▶ YOUR INSTRUCTIONS
Copy every one of the following entries line for line, changing nothing.

▶ Click-target data
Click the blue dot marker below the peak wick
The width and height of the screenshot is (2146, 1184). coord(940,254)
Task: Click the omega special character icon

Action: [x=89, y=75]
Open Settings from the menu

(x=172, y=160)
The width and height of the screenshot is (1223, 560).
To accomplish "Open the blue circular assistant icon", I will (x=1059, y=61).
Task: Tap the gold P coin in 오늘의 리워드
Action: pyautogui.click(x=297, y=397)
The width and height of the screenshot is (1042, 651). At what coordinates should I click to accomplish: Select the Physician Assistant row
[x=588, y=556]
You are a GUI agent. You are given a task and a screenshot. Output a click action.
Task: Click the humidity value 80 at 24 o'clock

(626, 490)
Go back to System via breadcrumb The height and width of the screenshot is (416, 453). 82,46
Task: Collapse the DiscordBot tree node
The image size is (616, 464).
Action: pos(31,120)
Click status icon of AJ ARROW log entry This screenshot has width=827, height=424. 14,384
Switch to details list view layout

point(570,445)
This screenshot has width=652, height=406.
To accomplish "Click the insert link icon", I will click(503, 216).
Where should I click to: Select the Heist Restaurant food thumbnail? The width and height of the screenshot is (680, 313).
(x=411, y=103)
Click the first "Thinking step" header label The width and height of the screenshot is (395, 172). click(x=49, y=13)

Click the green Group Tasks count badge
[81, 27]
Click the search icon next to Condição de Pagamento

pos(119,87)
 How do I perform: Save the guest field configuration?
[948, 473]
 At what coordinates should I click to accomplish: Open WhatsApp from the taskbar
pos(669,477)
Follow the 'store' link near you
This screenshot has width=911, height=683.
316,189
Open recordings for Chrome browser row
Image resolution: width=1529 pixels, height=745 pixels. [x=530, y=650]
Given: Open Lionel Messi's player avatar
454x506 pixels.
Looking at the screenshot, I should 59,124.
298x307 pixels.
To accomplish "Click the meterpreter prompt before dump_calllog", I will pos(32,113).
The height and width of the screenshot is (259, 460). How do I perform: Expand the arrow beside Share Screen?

▶ OUTPUT BELOW
Click the blue dot marker below the peak wick
The width and height of the screenshot is (2146, 1184). coord(940,254)
Task: Click the omega special character icon

Action: [x=89, y=75]
Open Settings from the menu

(x=172, y=160)
The width and height of the screenshot is (1223, 560).
To accomplish "Open the blue circular assistant icon", I will (x=1059, y=61).
Task: Tap the gold P coin in 오늘의 리워드
Action: pyautogui.click(x=297, y=397)
The width and height of the screenshot is (1042, 651). At what coordinates should I click to accomplish: Select the Physician Assistant row
[x=588, y=556]
You are a GUI agent. You are given a task and a screenshot. Output a click action.
Task: Click the humidity value 80 at 24 o'clock

(626, 490)
Go back to System via breadcrumb The height and width of the screenshot is (416, 453). 82,46
Task: Collapse the DiscordBot tree node
The image size is (616, 464).
Action: pos(31,120)
Click status icon of AJ ARROW log entry This screenshot has width=827, height=424. 14,384
Switch to details list view layout

point(570,445)
This screenshot has width=652, height=406.
To accomplish "Click the insert link icon", I will click(503, 216).
Where should I click to: Select the Heist Restaurant food thumbnail? The width and height of the screenshot is (680, 313).
(x=411, y=103)
Click the first "Thinking step" header label The width and height of the screenshot is (395, 172). click(x=49, y=13)

Click the green Group Tasks count badge
[81, 27]
Click the search icon next to Condição de Pagamento

pos(119,87)
 How do I perform: Save the guest field configuration?
[948, 473]
 At what coordinates should I click to accomplish: Open WhatsApp from the taskbar
pos(669,477)
Follow the 'store' link near you
This screenshot has width=911, height=683.
316,189
Open recordings for Chrome browser row
Image resolution: width=1529 pixels, height=745 pixels. [x=530, y=650]
Given: Open Lionel Messi's player avatar
454x506 pixels.
Looking at the screenshot, I should 59,124.
298x307 pixels.
To accomplish "Click the meterpreter prompt before dump_calllog", I will pos(32,113).
The height and width of the screenshot is (259, 460). How do I perform: Expand the arrow beside Share Screen?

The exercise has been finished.